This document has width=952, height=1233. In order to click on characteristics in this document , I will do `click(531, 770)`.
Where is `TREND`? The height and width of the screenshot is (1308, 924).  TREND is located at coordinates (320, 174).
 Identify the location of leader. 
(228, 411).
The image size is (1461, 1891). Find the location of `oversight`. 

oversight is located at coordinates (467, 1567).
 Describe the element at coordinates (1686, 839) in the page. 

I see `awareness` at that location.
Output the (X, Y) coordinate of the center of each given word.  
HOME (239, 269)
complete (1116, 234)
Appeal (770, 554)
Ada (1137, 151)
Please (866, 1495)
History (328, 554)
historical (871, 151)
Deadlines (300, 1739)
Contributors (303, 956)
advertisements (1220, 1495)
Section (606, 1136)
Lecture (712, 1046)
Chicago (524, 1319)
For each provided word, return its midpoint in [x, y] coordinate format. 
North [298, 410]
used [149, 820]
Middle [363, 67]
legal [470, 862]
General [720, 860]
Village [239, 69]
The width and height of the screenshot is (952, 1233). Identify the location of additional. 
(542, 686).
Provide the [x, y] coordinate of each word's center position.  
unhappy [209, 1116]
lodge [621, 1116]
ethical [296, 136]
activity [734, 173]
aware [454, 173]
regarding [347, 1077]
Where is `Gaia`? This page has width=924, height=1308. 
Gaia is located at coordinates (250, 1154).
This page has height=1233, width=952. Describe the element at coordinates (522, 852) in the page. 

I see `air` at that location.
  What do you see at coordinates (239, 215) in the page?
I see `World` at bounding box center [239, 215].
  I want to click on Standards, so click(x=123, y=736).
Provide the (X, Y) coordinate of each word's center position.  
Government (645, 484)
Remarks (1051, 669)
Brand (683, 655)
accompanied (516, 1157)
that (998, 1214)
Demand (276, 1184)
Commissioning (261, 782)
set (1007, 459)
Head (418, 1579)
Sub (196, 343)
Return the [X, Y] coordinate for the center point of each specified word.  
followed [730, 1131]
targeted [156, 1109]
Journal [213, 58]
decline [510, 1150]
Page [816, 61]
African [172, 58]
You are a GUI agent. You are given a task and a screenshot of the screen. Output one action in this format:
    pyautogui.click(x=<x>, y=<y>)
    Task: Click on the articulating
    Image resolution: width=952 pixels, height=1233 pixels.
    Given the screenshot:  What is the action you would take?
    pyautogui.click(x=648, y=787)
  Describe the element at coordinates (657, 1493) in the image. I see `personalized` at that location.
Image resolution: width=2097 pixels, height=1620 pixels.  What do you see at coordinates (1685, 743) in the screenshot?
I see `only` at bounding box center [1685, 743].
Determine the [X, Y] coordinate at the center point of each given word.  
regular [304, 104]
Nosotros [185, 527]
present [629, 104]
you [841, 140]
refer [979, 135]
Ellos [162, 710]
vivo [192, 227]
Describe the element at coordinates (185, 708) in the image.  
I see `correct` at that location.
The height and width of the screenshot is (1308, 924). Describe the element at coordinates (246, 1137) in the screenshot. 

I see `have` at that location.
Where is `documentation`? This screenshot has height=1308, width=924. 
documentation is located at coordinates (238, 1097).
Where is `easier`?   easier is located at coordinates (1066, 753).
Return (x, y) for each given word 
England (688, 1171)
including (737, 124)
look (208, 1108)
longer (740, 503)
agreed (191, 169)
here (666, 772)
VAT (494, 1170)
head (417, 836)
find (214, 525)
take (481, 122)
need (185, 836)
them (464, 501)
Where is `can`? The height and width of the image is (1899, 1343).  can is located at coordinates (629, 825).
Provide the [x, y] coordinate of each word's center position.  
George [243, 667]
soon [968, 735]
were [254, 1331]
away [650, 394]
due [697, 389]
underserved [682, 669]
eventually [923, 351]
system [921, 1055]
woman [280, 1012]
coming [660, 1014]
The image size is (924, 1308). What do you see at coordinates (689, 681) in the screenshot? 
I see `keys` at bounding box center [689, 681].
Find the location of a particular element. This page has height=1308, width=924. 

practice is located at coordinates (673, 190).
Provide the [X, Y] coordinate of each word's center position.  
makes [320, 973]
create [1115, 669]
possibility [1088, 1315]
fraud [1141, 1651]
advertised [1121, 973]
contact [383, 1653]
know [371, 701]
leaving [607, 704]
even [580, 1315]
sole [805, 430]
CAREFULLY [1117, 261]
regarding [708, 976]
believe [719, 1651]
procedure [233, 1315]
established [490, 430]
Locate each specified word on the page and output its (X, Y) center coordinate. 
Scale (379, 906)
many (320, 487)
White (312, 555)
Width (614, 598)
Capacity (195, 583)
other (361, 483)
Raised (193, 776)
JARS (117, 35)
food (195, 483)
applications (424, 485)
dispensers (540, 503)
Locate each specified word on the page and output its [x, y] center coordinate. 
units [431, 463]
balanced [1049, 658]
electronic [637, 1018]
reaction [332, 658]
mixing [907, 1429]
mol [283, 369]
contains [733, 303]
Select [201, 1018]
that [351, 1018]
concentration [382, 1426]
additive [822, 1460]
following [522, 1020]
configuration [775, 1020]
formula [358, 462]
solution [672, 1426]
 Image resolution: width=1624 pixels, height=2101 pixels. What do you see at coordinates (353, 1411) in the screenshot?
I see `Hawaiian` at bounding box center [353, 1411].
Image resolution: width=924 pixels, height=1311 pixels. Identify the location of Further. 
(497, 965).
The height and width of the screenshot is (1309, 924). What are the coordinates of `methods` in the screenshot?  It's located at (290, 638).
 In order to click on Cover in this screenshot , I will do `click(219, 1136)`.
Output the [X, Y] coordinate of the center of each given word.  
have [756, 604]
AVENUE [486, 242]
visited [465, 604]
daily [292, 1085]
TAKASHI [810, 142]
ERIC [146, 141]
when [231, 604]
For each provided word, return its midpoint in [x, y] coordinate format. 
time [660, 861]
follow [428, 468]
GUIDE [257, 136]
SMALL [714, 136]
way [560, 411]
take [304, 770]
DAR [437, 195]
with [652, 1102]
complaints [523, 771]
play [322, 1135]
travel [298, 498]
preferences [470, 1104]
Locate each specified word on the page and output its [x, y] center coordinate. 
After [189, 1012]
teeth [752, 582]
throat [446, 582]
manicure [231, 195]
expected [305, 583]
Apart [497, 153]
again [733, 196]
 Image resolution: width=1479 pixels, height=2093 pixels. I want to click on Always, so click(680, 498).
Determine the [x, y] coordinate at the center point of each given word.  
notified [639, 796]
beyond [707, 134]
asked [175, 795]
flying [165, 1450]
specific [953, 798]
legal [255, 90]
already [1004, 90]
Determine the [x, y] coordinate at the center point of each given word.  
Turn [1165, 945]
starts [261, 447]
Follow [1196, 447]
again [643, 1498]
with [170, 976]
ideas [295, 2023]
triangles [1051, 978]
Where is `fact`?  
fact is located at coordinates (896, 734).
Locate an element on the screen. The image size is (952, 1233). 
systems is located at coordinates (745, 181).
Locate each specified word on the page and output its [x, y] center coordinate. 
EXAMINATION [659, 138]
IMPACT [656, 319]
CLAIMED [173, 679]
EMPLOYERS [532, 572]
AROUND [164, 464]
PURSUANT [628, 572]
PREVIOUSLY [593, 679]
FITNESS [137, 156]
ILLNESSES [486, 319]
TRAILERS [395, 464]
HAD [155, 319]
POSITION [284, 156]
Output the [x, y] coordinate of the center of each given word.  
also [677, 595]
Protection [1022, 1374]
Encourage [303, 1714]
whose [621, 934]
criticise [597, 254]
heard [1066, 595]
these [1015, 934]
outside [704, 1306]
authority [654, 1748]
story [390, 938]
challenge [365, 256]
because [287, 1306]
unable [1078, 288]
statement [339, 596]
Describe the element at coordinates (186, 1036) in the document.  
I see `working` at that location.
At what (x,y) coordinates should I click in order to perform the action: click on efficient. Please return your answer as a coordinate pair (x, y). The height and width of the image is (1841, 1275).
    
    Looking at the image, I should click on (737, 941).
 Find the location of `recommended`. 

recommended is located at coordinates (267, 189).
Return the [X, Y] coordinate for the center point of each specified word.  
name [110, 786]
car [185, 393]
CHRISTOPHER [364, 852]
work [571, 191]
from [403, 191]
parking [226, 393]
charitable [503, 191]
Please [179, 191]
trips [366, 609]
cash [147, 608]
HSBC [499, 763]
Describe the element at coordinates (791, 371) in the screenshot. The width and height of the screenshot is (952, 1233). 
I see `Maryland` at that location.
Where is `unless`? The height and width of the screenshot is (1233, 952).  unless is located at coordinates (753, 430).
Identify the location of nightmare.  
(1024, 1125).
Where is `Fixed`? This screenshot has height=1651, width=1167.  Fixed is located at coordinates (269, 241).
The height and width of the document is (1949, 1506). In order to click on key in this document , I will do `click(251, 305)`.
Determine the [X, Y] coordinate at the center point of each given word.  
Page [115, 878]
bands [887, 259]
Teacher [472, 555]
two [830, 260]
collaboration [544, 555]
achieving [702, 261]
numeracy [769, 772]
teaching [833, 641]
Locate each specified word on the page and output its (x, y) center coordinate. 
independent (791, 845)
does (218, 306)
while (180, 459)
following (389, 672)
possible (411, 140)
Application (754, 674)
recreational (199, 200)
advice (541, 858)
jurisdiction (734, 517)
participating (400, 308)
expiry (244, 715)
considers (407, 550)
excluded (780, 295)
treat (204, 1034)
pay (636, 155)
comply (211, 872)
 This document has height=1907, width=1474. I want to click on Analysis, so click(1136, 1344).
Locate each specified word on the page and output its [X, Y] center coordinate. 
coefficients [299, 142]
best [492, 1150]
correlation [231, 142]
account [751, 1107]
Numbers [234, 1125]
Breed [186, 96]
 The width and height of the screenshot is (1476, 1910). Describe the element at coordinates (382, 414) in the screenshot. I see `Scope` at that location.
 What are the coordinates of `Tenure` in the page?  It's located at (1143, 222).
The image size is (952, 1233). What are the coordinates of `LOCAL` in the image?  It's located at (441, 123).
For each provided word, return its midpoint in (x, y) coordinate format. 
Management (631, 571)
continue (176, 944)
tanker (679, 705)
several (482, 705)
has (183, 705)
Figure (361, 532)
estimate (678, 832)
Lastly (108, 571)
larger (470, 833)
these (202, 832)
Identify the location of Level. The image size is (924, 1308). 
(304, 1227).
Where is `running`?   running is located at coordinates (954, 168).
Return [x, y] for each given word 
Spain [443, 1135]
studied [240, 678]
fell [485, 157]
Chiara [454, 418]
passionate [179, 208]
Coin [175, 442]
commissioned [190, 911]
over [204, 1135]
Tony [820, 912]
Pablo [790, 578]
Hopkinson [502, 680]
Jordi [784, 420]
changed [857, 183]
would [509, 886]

Exercise prompt
In the material, switch "complaints" to "concerns" in the lines between the line holding "SMALL [714, 136]" and the line holding "Apart [497, 153]", inclusive. Write out only those lines again, with nothing else changed.

Exercise solution
SMALL [714, 136]
way [560, 411]
take [304, 770]
DAR [437, 195]
with [652, 1102]
concerns [523, 771]
play [322, 1135]
travel [298, 498]
preferences [470, 1104]
Locate each specified word on the page and output its [x, y] center coordinate. 
After [189, 1012]
teeth [752, 582]
throat [446, 582]
manicure [231, 195]
expected [305, 583]
Apart [497, 153]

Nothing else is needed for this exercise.